In this widely cited decision, the court held that "the great weight of direct authority on the issue goes against defendant as does the relevant authority on the broader subjects of privilege and discovery." Id. at 413. The court relied on the:

recent Supreme Court decisions in EEOC v. Shell Oil Co., 466 U.S. 54, 80 L. Ed. 2d 41, 104 S. Ct. 1621 (1984) and Hishon v. King & Spalding, 467 U.S. 69, 81 L. Ed. 2d 59, 104 S. Ct. 2229 (1984). In Shell Oil, the Supreme Court dispensed with any notion that the EEOC must establish viability of the discrimination allegation as a prerequisite to enforcement of its subpoena. Such a requirement would impair the orderly progress of discovery by permitting threshold litigation about the adequacy of the proof of discrimination. Id. at 71, 81. In a private Title VII action, the same impediment to the intended self-execution of discovery under the rules would arise, embroiling the court in threshold decisions on the merits, prior to the time of trial. Such unusual treatment of a civil litigant is not warranted on the grounds that her adversary is an academic institution. "Exceptions to the demand for every man's evidence are not lightly created nor expansively construed." United States v. Nixon, 418 U.S. 683, 710, 41 L. Ed. 2d 1039, 94 S. Ct. 3090 (1974). Although academia has an acknowledged higher interest in the unimpeded selection of those who are best qualified to educate, even this implied freedom of association is well understood to be limited by Congressional enactments barring discrimination. Hishon, at 80 n.4, J. Powell, concurring.
The rights of plaintiffs to obtain essential information in an effort to establish discrimination claims is a necessary infringement on the confidential peer review process. Rollins v. Farris, 108 F.R.D. 714 (E.D. Ark. 1985). After a thorough explication of the issue, Chief Judge Franklin Waters compelled the production of tenure files and deposition answers in a Title VII and § 1983 case, deciding to reject the approaches of Notre Dame and Gray, and choosing instead to follow Franklin & Marshall College. For the reasons set forth in his opinion, and above, the undersigned concludes that the Rollins approach is the correct one. As acknowledged by Judge Waters, not every discrimination case warrants such disclosure. Id. at 719. However, in this case, as in Rollins, the information sought does have an essential bearing on plaintiff's claims. Here, it is asserted that departmental members and faculty advisory committees recommended that plaintiff be tenured. Set against the assumption that peer review is at the heart of the tenure decision, the discovery sought by plaintiff is clearly within the scope of Rule 26(b), and goes to the issue of pretext. Interestingly, the Court in Gray, although employing a higher threshold for discovery, concluded that the contents of the tenure file were important to plaintiff's ability to prove his case, and ordered discovery.

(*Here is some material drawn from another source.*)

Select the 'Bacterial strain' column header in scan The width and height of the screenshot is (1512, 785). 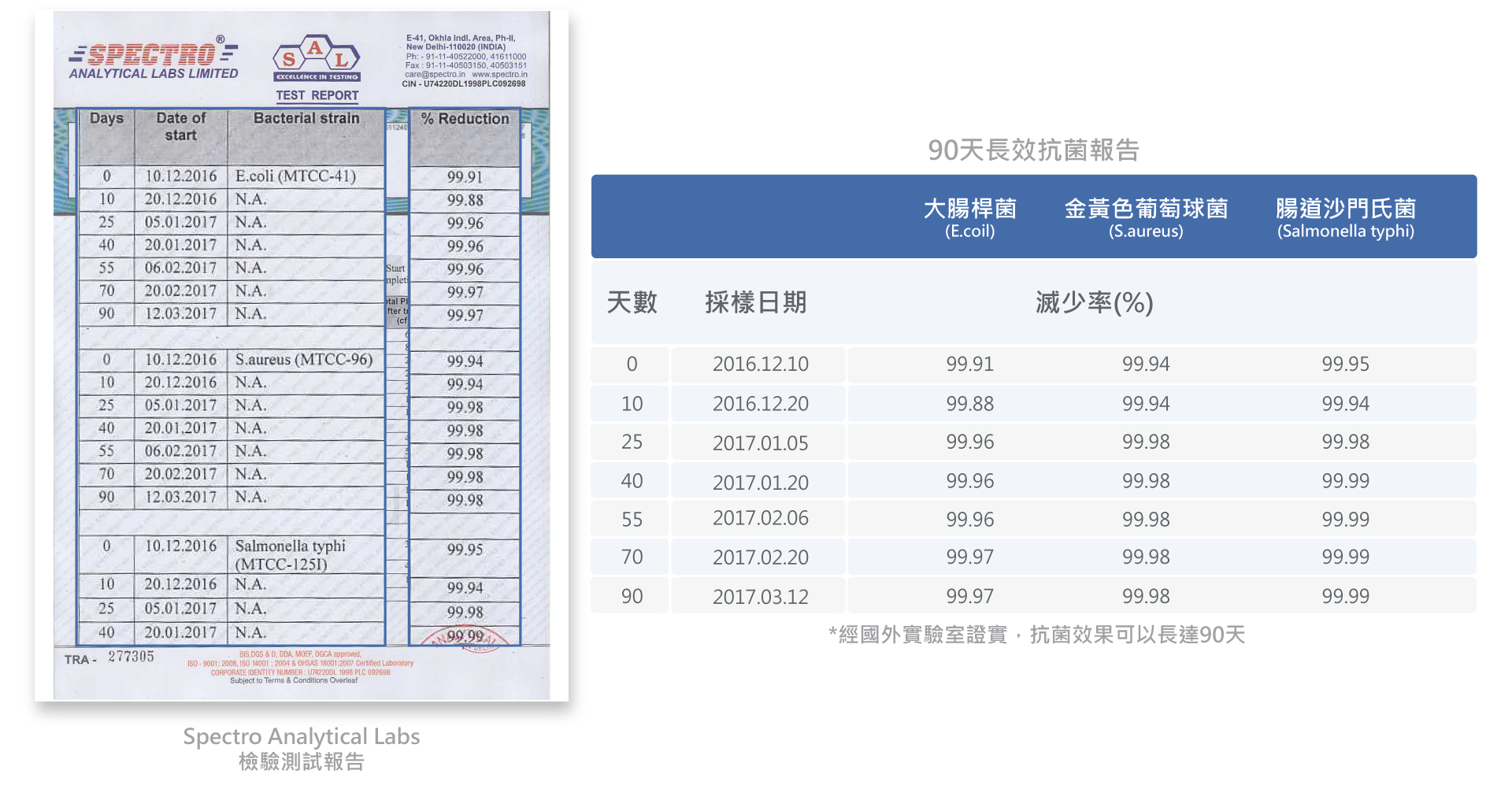[306, 118]
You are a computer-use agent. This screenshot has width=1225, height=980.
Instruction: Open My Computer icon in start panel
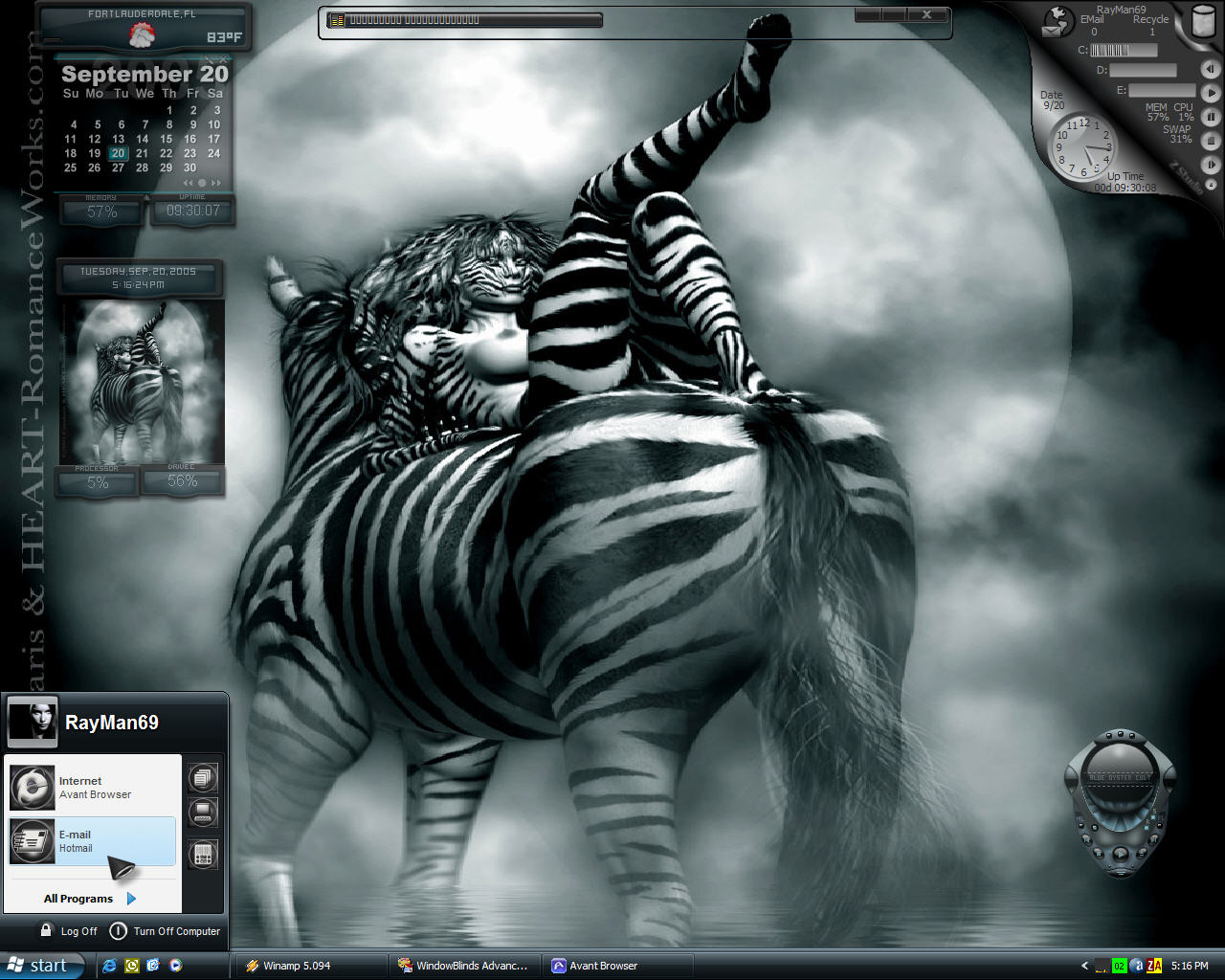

The same reasoning has been used to order discovery of medical peer reviews over the objections of physicians and hospitals, even in some instances with statutes providing for confidentiality. Quinn v. Kent General Hospital, 617 F. Supp. 1226 (D. Del. 1985); Schafer v. Parkview Memorial Hospital, 593 F. Supp. 61 (N.D. Ind. 1984); Dorsten v. Lapeer County General Hospital, 88 F.R.D. 583 (E.D. Mich. 1980); and Feminist Women's Health Center v. Mohammad, 586 F.2d 530 (5th Cir. 1978), reh. denied, 591 F.2d 1343 (1979) and cert. denied, 444 U.S. 924, 62 L. Ed. 2d 180, 100 S. Ct. 262 (1979).

Id. at 414-15. The court did hold that there should be a protective order governing the production of the confidential discovery documents.